Die Kolumne
Michalis Pantelouris ist Journalist und hat an vielen Magazin-Erfindungen und -Relaunches mitgewirkt. Er geht für uns jede Woche zum Bahnhofskiosk, um Zeitschriften zu entdecken.
Das Konzept der Zeitschrift „Galore – Interviews“ besteht darin, dass es praktisch nur Interviews enthält. Über dieses Konzept muss man nicht diskutieren, man kann die journalistische Form des Interviews – das ich hier verstehe als wortgetreu wiedergegebene Fragen und Antworten – mögen oder nicht. Wem Interviews in dieser Dosis auf die Nerven gehen, der wird wenig Freude an dem Heft haben und sollte es nicht lesen. Fertig. Ich habe acht Sorten Olivenöl im Schrank und werde nicht mit jemandem, der kein Olivenöl mag, ihre Feinheiten diskutieren*. Deshalb als Warnung vorweg: Dieses hier wird eine Abhandlung über verschiedene Möglichkeiten innerhalb der journalistischen Form des Interviews. Aber das kann interessant sein, und wenn es das hier nicht ist, liegt es nicht an „Galore“, sondern an mir.
Michalis Pantelouris ist Journalist und hat an vielen Magazin-Erfindungen und -Relaunches mitgewirkt. Er geht für uns jede Woche zum Bahnhofskiosk, um Zeitschriften zu entdecken.
Die erste Grundsatzentscheidung, die man zu treffen hat, wenn man ein ganzes Heft voller Frage-und-Antwort-Interviews macht (die ich im Folgenden der Kürze wegen leicht peinlich berührt mit dem voll coolen englischen Kürzel „Q&A“ benamsen werde), ist: Wen interviewen wir? Bei „Galore“ ist die Antwort offenbar: Menschen, die wir gut und aktuell interessant finden.
Das hat den Vorteil, dass die Menschen, die im Heft vorkommen, mindestens einigermaßen sympathisch sind und etwas zu erzählen haben – natürlich, so ist das Leben, nicht selten über ihr aktuell erscheinendes Kulturprodukt. Es hat gleichzeitig einen direkten und einen indirekten Nachteil: Der direkte ist, dass man Menschen, die (oder deren Werk) man gut findet, nur schwer widersprechen kann (Debbie Harry wird vorgestellt als „der coolste Mensch der Welt“).
Es findet sich in der kompletten Ausgabe von „Galore“ nicht eine wirklich kritische Frage; nicht einmal in einem Interview, bei dem darauf hingewiesen wird, dass sich der Interviewer in der Tradition des amerikanischen „Roast“ sieht, also einer betont konfrontativen Interviewtechnik. Das liegt auch daran, dass der in diesem Fall interviewte, der Schriftsteller Philipp Winkler, geradezu brutal abwägende, verständnisvolle Antworten zu seinem Buchthema „Hooligans“ gibt. Der Mann will einfach keinen Streit, und vor allem will er keine unterkomplexen Antworten geben.

- [Die Aufgabe]:
Schreib aus der Kolumne über „Galore“ die Stelle zwischen „Es findet sich“ und „unterkomplexen Antworten geben.“ wortgetreu ab, Anfang und Ende eingeschlossen.

- [Gesammeltes Material]:
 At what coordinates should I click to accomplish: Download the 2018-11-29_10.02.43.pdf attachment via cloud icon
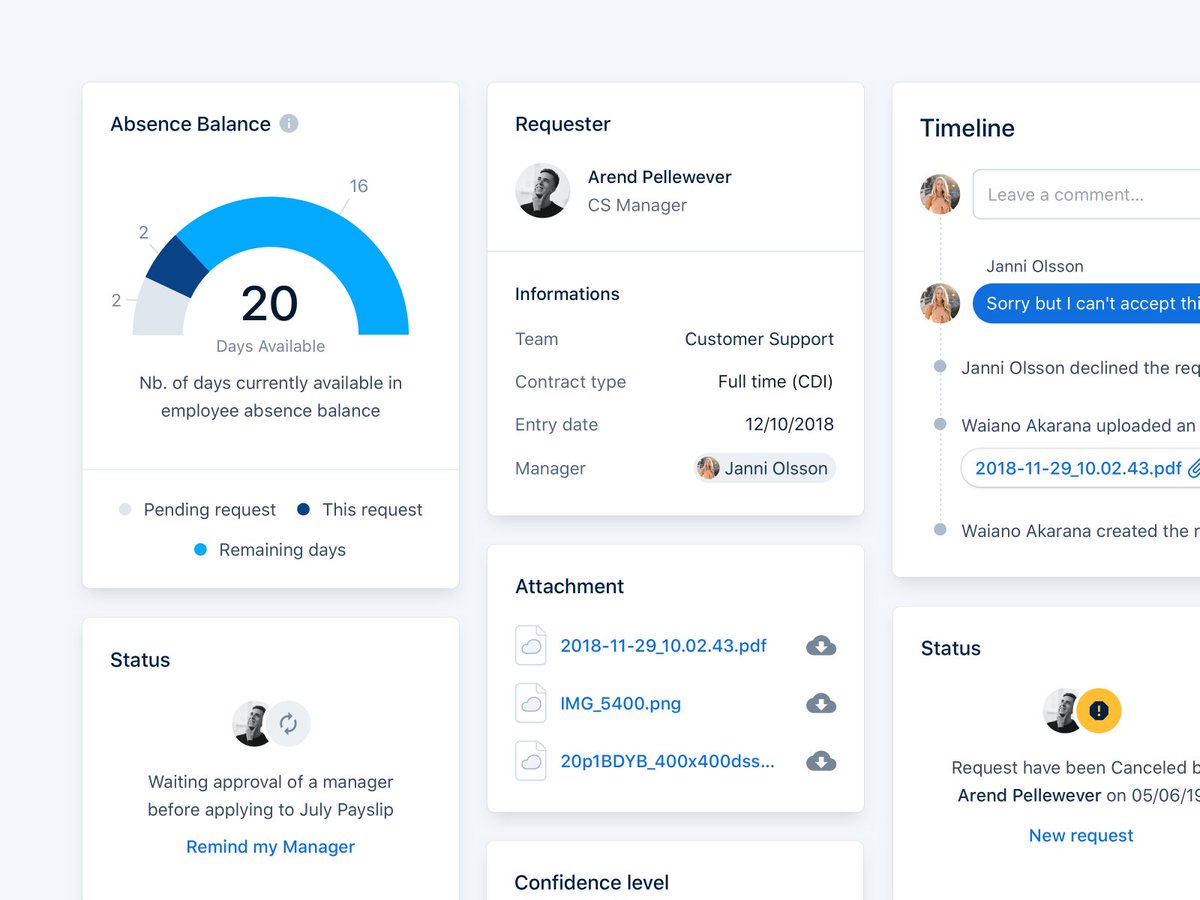pos(821,645)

- [Antwort zur Aufgabe]:
Es findet sich in der kompletten Ausgabe von „Galore“ nicht eine wirklich kritische Frage; nicht einmal in einem Interview, bei dem darauf hingewiesen wird, dass sich der Interviewer in der Tradition des amerikanischen „Roast“ sieht, also einer betont konfrontativen Interviewtechnik. Das liegt auch daran, dass der in diesem Fall interviewte, der Schriftsteller Philipp Winkler, geradezu brutal abwägende, verständnisvolle Antworten zu seinem Buchthema „Hooligans“ gibt. Der Mann will einfach keinen Streit, und vor allem will er keine unterkomplexen Antworten geben.